Mnóstwo strzałów, walki, nerwów, podbramkowych sytuacji, parad bramkarzy, strzały w słupek, przedłużone rzuty karne... tak wyglądało starcie bielskiego Rekordu z Clearexem Chorzów. Pierwsza połowa skończyła się remisem 1:1, a oba gole padły w odstępie 12 sekund. W pierwszej odsłonie meczu mogło być zdecydowanie więcej bramek, gdyby nie znakomita postawa bramkarzy. Pod obiema bramkami nie brakowało sytuacji sam na sam, a chorzowskiego golkipera, Rafała Krzyśkę, dwukrotnie „wsparły” słupki.
Bielszczanie objęli prowadzenie po rozegraniu rzutu rożnego. Ich radość nie trwała jednak długo. Chwilę później Piotr Łopuch po dograniu Adama Wędzonego z bliska wpakował piłkę do pustej bramki. Przed przerwą arbiter podyktował dwa przedłużone rzutu karne, których nie wykorzystali Maciej Mizgajski i Robert Świtoń.

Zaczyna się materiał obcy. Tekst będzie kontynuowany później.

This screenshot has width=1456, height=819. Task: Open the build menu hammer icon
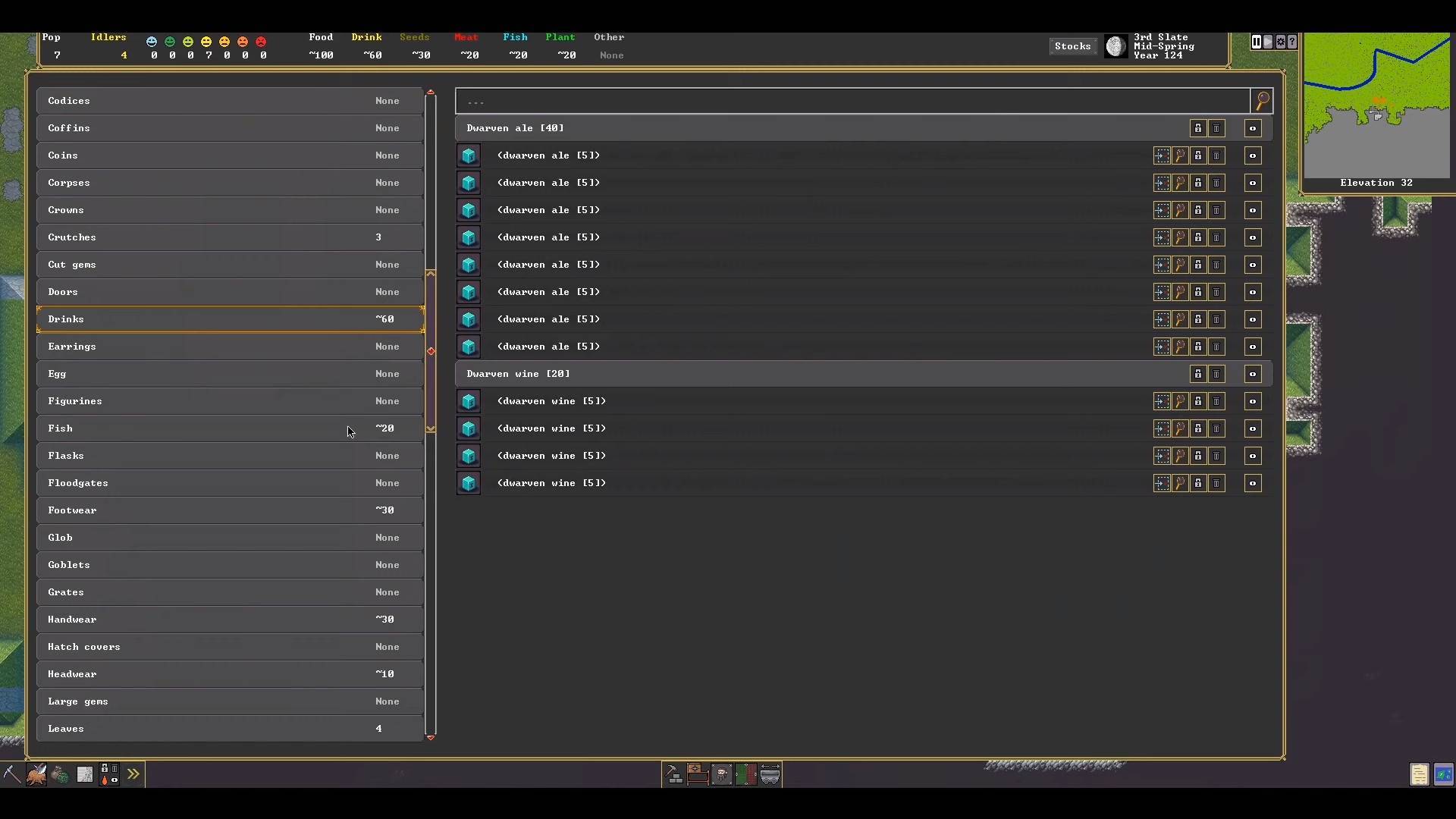[673, 774]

Po zmianie stron najpierw Mateusz Omylak nie zdołał pokonać bielskiego bramkarza, stając z nim oko w oko, a potem Mikołaj Zastawnik popisał się doskonałą techniką, wyłożył piłkę Szymonowi Łuszczkowi, który strzałem w okienko nie dał szans Michałowi Kałuży. Chwilę później oba zespoły zaliczyły uderzenia w słupek.Dwukrotnie jeszcze blisko podwyższenia prowadzenia był Robert Gładczak.
Wreszcie trafił Sebastian Leszczak, który z ostrego kąta zaskoczył golkipera drużyny przeciwnej. Gospodarze wycofali od razu bramkarza. Do ich pustej bramki trafił Piotr Łopuch. Szybko odpowiedział Bondar z przedłużonego karnego, ale to nie pomogło gospodarzom w wywalczeniu w tym meczu choćby jednego punktu. Chwilę później arbiter zagwizdał po raz ostatni.